OBJECTIVE - Copy the following lines word for word, keeping every character, number, and line break unchanged.

DATA RECORDS -
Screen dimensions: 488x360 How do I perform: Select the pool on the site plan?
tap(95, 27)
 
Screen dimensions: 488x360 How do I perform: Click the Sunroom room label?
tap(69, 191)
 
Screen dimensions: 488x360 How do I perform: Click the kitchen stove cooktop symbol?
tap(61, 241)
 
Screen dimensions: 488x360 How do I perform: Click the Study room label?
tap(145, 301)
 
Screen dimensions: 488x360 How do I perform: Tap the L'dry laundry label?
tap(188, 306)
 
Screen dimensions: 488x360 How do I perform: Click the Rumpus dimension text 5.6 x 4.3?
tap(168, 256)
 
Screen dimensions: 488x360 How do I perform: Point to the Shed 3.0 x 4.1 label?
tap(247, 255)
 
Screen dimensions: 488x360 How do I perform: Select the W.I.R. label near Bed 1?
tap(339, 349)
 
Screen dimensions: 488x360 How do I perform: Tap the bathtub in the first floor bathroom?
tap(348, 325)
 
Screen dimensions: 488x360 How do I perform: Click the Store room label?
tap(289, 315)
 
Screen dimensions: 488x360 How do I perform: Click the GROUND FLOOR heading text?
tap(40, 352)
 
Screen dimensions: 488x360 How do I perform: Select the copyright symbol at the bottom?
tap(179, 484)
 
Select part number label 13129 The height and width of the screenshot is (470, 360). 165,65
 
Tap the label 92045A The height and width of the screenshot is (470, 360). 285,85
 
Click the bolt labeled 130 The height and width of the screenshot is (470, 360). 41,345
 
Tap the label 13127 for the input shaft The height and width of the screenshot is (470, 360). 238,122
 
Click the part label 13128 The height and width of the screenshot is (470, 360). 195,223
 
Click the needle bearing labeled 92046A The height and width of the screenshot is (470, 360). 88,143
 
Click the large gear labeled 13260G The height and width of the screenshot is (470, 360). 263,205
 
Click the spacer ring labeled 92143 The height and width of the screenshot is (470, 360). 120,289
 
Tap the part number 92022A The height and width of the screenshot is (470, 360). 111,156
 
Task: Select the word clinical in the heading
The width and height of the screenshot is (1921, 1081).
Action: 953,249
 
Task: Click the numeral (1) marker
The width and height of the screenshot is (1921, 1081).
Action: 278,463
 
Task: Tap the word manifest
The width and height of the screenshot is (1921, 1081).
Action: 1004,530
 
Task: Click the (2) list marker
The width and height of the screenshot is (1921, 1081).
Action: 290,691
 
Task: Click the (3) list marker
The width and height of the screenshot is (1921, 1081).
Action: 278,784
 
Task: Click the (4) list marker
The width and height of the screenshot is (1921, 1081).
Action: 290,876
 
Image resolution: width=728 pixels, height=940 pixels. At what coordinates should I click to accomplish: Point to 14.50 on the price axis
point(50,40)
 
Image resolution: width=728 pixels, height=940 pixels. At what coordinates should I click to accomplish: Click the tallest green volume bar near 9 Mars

COMPLETED TASK -
Screen dimensions: 488x360 How do I perform: Select the pool on the site plan?
tap(95, 27)
 
Screen dimensions: 488x360 How do I perform: Click the Sunroom room label?
tap(69, 191)
 
Screen dimensions: 488x360 How do I perform: Click the kitchen stove cooktop symbol?
tap(61, 241)
 
Screen dimensions: 488x360 How do I perform: Click the Study room label?
tap(145, 301)
 
Screen dimensions: 488x360 How do I perform: Tap the L'dry laundry label?
tap(188, 306)
 
Screen dimensions: 488x360 How do I perform: Click the Rumpus dimension text 5.6 x 4.3?
tap(168, 256)
 
Screen dimensions: 488x360 How do I perform: Point to the Shed 3.0 x 4.1 label?
tap(247, 255)
 
Screen dimensions: 488x360 How do I perform: Select the W.I.R. label near Bed 1?
tap(339, 349)
 
Screen dimensions: 488x360 How do I perform: Tap the bathtub in the first floor bathroom?
tap(348, 325)
 
Screen dimensions: 488x360 How do I perform: Click the Store room label?
tap(289, 315)
 
Screen dimensions: 488x360 How do I perform: Click the GROUND FLOOR heading text?
tap(40, 352)
 
Screen dimensions: 488x360 How do I perform: Select the copyright symbol at the bottom?
tap(179, 484)
 
Select part number label 13129 The height and width of the screenshot is (470, 360). 165,65
 
Tap the label 92045A The height and width of the screenshot is (470, 360). 285,85
 
Click the bolt labeled 130 The height and width of the screenshot is (470, 360). 41,345
 
Tap the label 13127 for the input shaft The height and width of the screenshot is (470, 360). 238,122
 
Click the part label 13128 The height and width of the screenshot is (470, 360). 195,223
 
Click the needle bearing labeled 92046A The height and width of the screenshot is (470, 360). 88,143
 
Click the large gear labeled 13260G The height and width of the screenshot is (470, 360). 263,205
 
Click the spacer ring labeled 92143 The height and width of the screenshot is (470, 360). 120,289
 
Tap the part number 92022A The height and width of the screenshot is (470, 360). 111,156
 
Task: Select the word clinical in the heading
The width and height of the screenshot is (1921, 1081).
Action: 953,249
 
Task: Click the numeral (1) marker
The width and height of the screenshot is (1921, 1081).
Action: 278,463
 
Task: Tap the word manifest
The width and height of the screenshot is (1921, 1081).
Action: 1004,530
 
Task: Click the (2) list marker
The width and height of the screenshot is (1921, 1081).
Action: 290,691
 
Task: Click the (3) list marker
The width and height of the screenshot is (1921, 1081).
Action: 278,784
 
Task: Click the (4) list marker
The width and height of the screenshot is (1921, 1081).
Action: 290,876
 
Image resolution: width=728 pixels, height=940 pixels. At what coordinates should I click to accomplish: Point to 14.50 on the price axis
point(50,40)
 
Image resolution: width=728 pixels, height=940 pixels. At what coordinates should I click to accomplish: Click the tallest green volume bar near 9 Mars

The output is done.